QUALIFIED AND INDEPENDENT AUDIT COMMITTEE - A HAND CHART ON REVISED CLAUSE 49 - PART 2

A HAND CHART ON REVISED CLAUSE 49 OF THE LISTING AGREEMENT
Part - 2
By
CS D HEM SENTHIL RAJ AND CS K VINOTH
CLAUSE 49 (III) of Listing Agreement
CLAUSE 49 (III) (A) – QUALIFIED AND INDEPENDENT AUDIT COMMITTEE
Clause 49(III) (A) of Listing Agreement not only insist the listed company/entity for constituting a Audit Committee, but it has given a mandate to every listed company/entity to constitute a qualified Independent Audit Committee which comprises of financially literate members who have the ability to read and understand the basic financial statements with at least one member who shall have accounting or related financial management expertise.
Minimum Three Members.
Chairman – Independent Director.
Member – At least 2/3rd of the Member to be Independent Directors.
Person to be Present as Invitees to Audit Committee Meeting
Ø  Finance Director of the Company, if any or CFO.
Ø  Head of Internal Audit.
Ø  Representative of the Statutory Auditor.
Ø  Company Secretary as the Secretary of the Audit Committee.
CLAUSE 49 (III) (B) – MEETING OF AUDIT COMMITTEE
Minimum Number of Meeting: 4 times a year
Quorum: Two Members or One third of the Members whichever is higher. (Min 2 ID                             Mandatory)
CLAUSE 49 (III) (C) – POWERS OF AUDIT COMMITTEE
Ø  To investigate any activity within terms of reference.

Ø  To seek Information from Employees.

Ø  To obtain legal or other professional advice.

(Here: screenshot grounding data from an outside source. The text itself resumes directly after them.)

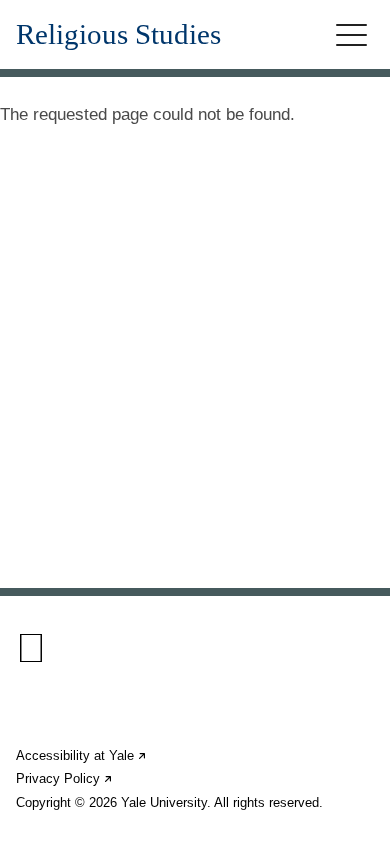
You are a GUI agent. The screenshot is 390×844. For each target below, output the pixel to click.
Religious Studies (118, 34)
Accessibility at (82, 755)
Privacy (65, 778)
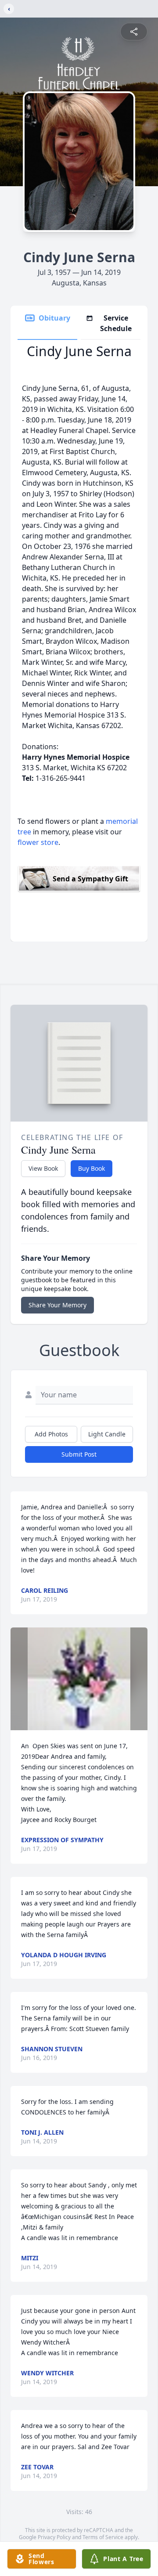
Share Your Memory (57, 1305)
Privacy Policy (54, 2537)
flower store (38, 842)
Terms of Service (103, 2537)
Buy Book (91, 1168)
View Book (43, 1168)
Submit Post (79, 1454)
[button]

Ø  To seek attendance of outsider with relevant expertise.

CLAUSE 49 (III) (D) – ROLE OF AUDIT COMMITTEE
This clause list outs the various role of Audit Committee, however we have mentioned below some of the important roles of Audit Committee for information.
Ø  To oversight the company’s financial reporting policy.
Ø  Recommendation for appointment, remuneration and terms of appointment of auditors of the company.
Ø  Reviewing the Quarterly financial statement before submission to board approval.

Ø  Approval of appointment of CFO etc.

CLAUSE 49 (III) (E) – REVIEW OF INFORMATION BY AUDIT COMMITTEE
    Audit Committee should mandatorily review the following information:

Ø  Management Discussion and Analysis of Financial Condition and results of operation.

Ø  Statement of Related Party transaction.

Ø  Management Letters/Letters of Internal Control Weaknesses issued by the Statutory Auditor.

Ø  Internal Audit Report and Internal control weaknesses.

Ø  Appointment, removal and terms of remuneration of the Chief Internal Auditor.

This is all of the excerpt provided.